To address these issues, Aide et Action initiated the ‘Ensuring Quality Education with Ecological Sensitization (EQEES)’ project in the year 2013 in Balaghat, a district in Madhya Pradesh predominantly populated with tribal communities. The key intervention has been the Anandghar (Happy Home), or supplementary learning centers, which are presently operational in 77 primary schools. True to its name, Anandghar emphasizes creating a joyful environment in the classroom through facilitating teaching-learning based on activity-based learning, games, poems, songs and teaching-learning materials.

To serve the widely spread out villages, the project adopted the model of mobile libraries where traveling librarians visit the Anandghars during the morning hours. They carry a carefully selected box of 20 children’s books. Most of the books are graded as per reading levels, meant for early readers, and a large number of them have children from villages and rural contexts.

The librarians conduct a variety of activities in schools besides issuing books. Children enjoy these sessions a lot and look forward to the librarian’s visits. Other than school visit, librarians organize open library sessions for the community to gain their interest. Once a week, all library coordinators converge in one village where storytelling by the coordinator, singing folk songs, folk stories and puzzles are encouraged.

By encouraging activities like role-play with stories, they have made children confident in expressing and talking in their own language in the classroom. Parents and grandparents are invited to discuss the need for education in the school, the importance of supporting children at home, and to ensure that every child attends school to learn how to write and read these songs and much more.

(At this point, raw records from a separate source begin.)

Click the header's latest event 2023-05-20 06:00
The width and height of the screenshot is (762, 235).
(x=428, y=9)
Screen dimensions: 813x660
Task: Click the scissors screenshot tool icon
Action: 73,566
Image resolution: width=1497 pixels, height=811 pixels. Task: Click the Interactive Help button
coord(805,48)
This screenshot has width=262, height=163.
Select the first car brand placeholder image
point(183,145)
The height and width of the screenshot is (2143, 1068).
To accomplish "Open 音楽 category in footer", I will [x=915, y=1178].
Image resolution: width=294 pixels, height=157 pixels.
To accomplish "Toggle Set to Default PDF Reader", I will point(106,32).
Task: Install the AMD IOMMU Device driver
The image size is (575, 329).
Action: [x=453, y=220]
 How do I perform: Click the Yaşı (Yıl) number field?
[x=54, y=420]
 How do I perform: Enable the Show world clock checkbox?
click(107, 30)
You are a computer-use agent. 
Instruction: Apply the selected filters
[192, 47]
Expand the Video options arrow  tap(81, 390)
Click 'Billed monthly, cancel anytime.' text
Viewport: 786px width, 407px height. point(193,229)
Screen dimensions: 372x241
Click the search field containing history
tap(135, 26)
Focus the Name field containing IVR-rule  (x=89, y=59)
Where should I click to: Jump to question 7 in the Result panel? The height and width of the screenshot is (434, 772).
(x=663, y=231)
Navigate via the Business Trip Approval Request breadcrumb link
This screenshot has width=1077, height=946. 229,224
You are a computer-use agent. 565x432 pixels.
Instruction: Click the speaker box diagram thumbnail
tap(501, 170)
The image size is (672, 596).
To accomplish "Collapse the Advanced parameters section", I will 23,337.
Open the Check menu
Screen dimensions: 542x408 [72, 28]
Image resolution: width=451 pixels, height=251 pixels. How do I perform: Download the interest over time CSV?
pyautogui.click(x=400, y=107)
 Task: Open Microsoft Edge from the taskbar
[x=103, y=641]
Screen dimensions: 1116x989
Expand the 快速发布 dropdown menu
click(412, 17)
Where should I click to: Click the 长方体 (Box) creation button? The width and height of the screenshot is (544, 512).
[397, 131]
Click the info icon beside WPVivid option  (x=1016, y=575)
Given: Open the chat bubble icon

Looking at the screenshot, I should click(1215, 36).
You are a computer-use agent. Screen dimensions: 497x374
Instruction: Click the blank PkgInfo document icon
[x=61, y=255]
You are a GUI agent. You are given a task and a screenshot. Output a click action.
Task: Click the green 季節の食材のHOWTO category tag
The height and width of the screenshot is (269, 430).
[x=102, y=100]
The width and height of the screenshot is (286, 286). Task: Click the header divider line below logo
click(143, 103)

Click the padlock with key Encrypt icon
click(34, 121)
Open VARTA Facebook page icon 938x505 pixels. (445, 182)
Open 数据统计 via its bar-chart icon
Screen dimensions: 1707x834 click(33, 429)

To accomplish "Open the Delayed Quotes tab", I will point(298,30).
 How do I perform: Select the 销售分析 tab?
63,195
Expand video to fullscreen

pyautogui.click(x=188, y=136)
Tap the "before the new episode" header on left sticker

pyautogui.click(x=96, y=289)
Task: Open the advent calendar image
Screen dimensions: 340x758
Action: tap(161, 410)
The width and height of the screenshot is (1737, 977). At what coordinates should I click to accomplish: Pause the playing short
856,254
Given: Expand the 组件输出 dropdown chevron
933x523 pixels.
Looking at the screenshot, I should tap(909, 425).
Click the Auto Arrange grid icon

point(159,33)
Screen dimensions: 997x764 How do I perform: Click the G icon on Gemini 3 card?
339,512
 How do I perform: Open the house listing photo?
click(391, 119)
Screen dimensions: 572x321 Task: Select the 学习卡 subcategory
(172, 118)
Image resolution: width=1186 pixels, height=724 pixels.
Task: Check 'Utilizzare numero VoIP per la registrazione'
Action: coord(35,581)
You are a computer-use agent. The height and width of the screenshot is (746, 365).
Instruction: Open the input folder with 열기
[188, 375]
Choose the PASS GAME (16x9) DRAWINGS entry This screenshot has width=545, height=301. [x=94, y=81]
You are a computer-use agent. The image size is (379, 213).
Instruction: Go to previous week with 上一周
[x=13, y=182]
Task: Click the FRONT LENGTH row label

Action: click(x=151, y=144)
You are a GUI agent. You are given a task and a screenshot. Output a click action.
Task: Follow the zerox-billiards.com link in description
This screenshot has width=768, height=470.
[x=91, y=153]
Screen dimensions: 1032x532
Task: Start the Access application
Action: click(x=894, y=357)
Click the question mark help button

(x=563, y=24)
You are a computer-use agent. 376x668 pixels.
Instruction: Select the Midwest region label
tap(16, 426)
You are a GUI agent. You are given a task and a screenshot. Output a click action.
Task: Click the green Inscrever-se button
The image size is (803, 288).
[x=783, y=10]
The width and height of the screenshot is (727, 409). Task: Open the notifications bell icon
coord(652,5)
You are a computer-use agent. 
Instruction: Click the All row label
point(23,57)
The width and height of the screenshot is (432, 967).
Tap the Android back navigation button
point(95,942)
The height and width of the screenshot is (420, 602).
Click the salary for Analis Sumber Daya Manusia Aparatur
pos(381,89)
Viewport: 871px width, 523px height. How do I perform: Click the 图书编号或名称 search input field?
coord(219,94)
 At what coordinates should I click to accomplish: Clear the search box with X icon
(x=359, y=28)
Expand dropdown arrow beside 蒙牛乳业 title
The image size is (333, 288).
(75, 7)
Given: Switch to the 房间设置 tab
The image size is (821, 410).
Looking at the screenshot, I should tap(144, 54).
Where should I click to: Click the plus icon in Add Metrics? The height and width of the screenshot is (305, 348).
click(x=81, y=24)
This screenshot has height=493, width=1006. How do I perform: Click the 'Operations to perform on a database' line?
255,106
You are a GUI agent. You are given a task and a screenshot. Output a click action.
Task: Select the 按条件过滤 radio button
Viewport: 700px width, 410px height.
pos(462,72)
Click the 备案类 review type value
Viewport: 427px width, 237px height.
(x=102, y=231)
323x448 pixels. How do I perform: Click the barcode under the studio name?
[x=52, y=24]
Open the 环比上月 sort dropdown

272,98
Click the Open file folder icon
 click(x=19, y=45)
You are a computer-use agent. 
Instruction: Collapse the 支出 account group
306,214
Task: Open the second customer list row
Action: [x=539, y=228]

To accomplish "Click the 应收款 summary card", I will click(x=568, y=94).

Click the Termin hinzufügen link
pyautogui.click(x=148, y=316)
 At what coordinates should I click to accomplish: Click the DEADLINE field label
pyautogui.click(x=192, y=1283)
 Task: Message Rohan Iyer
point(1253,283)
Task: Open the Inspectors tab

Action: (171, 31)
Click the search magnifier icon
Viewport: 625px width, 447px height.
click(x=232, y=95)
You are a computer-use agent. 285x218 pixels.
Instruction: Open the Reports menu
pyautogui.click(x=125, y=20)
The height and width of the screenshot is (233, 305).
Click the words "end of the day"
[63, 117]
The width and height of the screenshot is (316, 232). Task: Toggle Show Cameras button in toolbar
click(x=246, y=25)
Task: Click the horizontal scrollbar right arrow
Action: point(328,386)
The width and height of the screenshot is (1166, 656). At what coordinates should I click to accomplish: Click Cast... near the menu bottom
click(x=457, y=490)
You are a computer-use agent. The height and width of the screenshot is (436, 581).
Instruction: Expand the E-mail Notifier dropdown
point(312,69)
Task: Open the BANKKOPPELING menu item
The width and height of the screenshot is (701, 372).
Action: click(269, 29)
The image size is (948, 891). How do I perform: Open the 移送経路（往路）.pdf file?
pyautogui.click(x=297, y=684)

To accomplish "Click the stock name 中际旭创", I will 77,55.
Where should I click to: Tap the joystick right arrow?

This activity thus become a complement to community mobilization for improving children’s attendance that is undertaken by Anandghar volunteers. While many education programs are helping children through supportive learning centers, what made this intervention program different is the micro-innovations in bridging learning in school and the community.

The effort has succeeded in providing opportunities to tribal children to not only learn the school language and become proficient in it but also connecting them with their own language and culture.